Please print, exactly as written, the line containing "Viewport: 1366px width, 726px height." and each line after it through the end of the material; pictures stay out.

> Dataset excerpts:
--- START ---

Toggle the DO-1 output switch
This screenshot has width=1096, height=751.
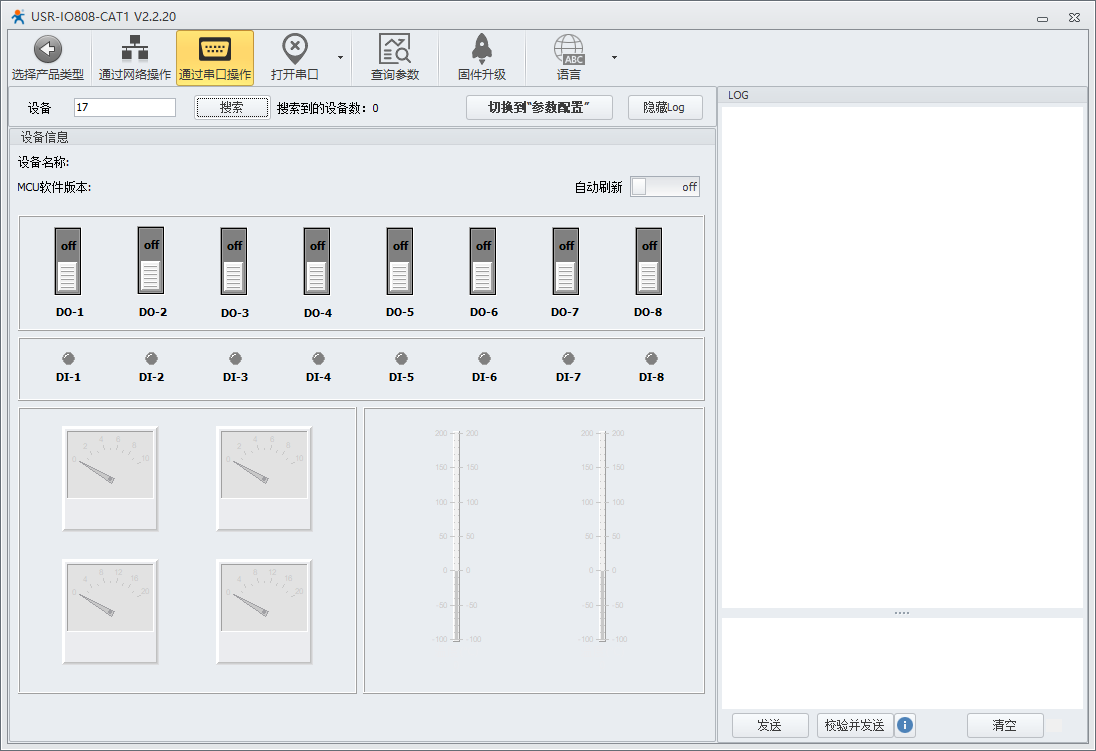pyautogui.click(x=68, y=262)
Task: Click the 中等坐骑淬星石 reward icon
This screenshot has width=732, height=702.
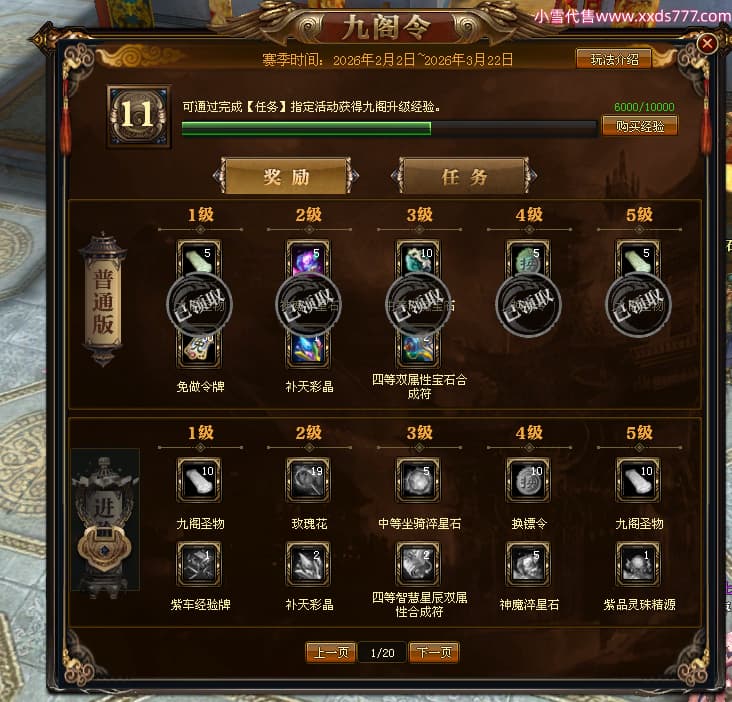Action: (x=418, y=479)
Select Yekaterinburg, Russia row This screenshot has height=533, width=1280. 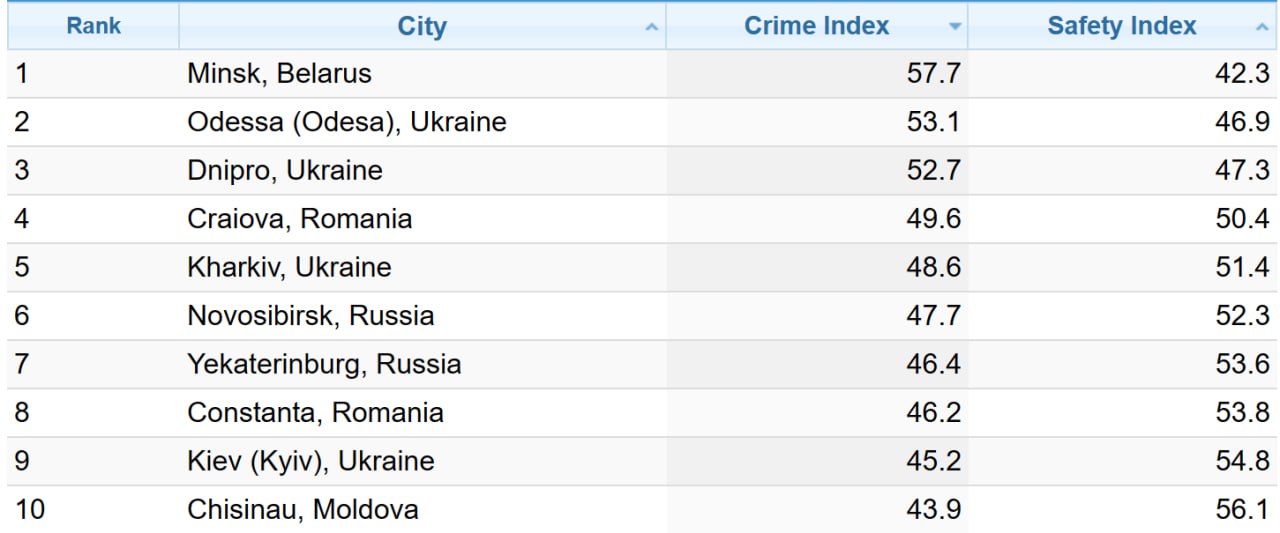pos(324,364)
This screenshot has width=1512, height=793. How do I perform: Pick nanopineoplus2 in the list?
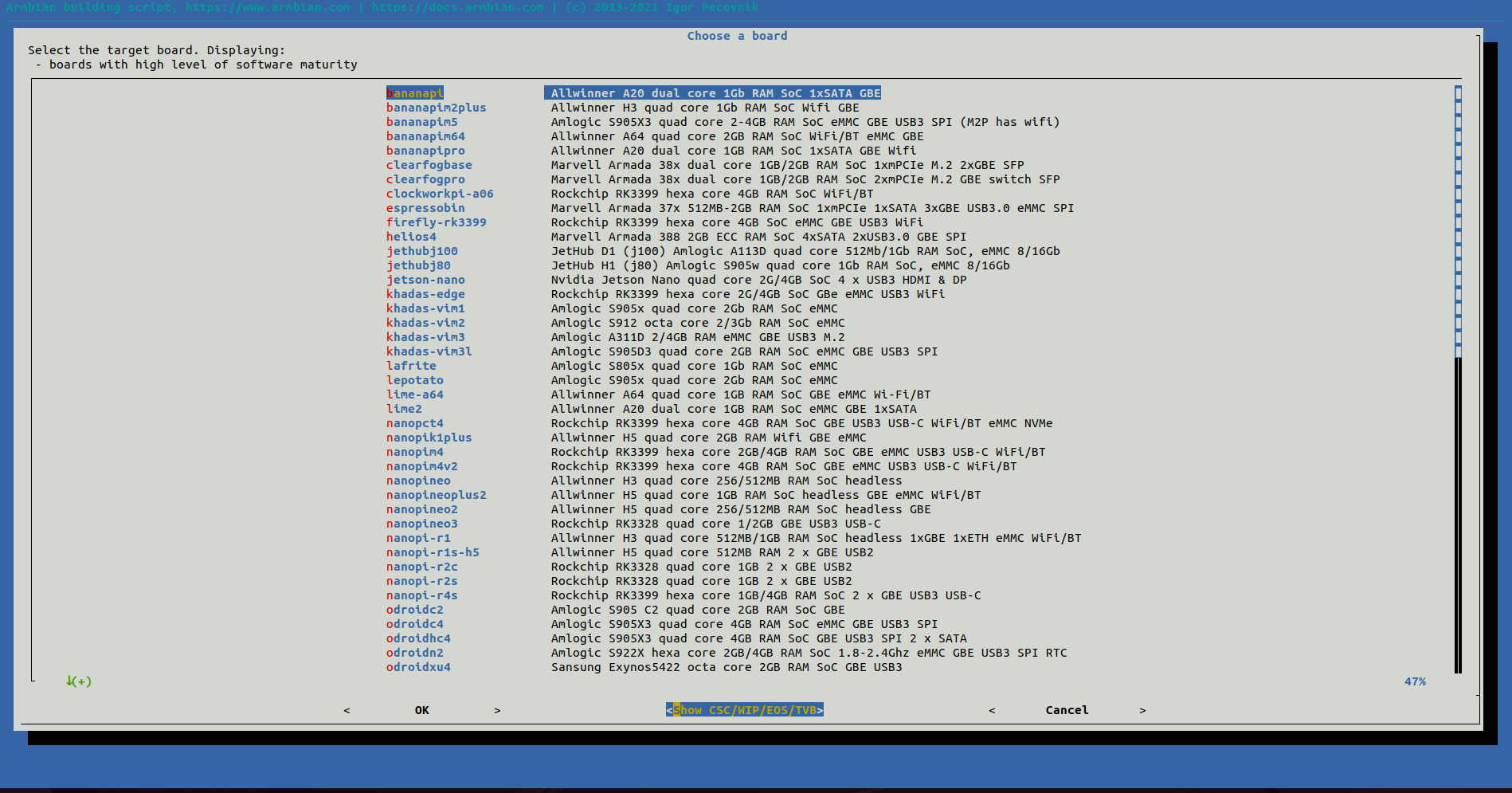point(436,495)
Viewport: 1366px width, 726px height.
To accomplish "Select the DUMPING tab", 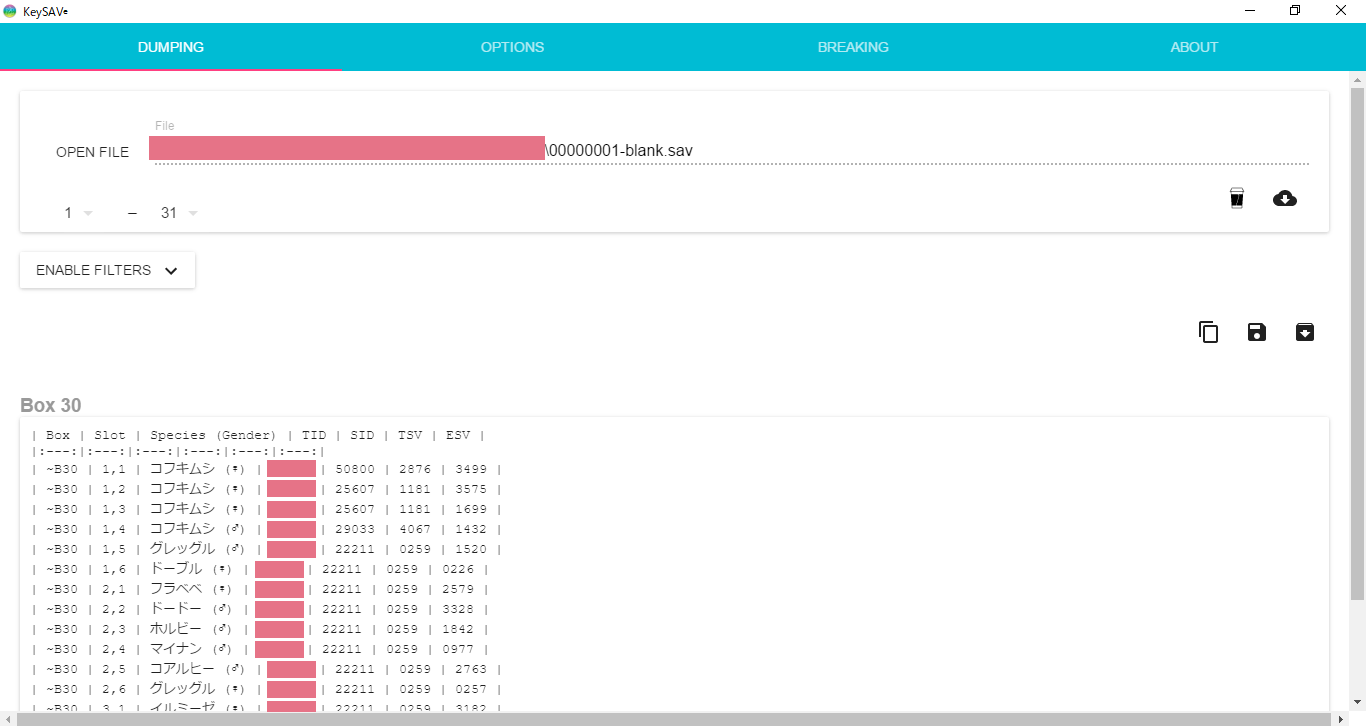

--- END ---

> Result of the task:
Viewport: 1366px width, 726px height.
To accomplish "Select the DUMPING tab", 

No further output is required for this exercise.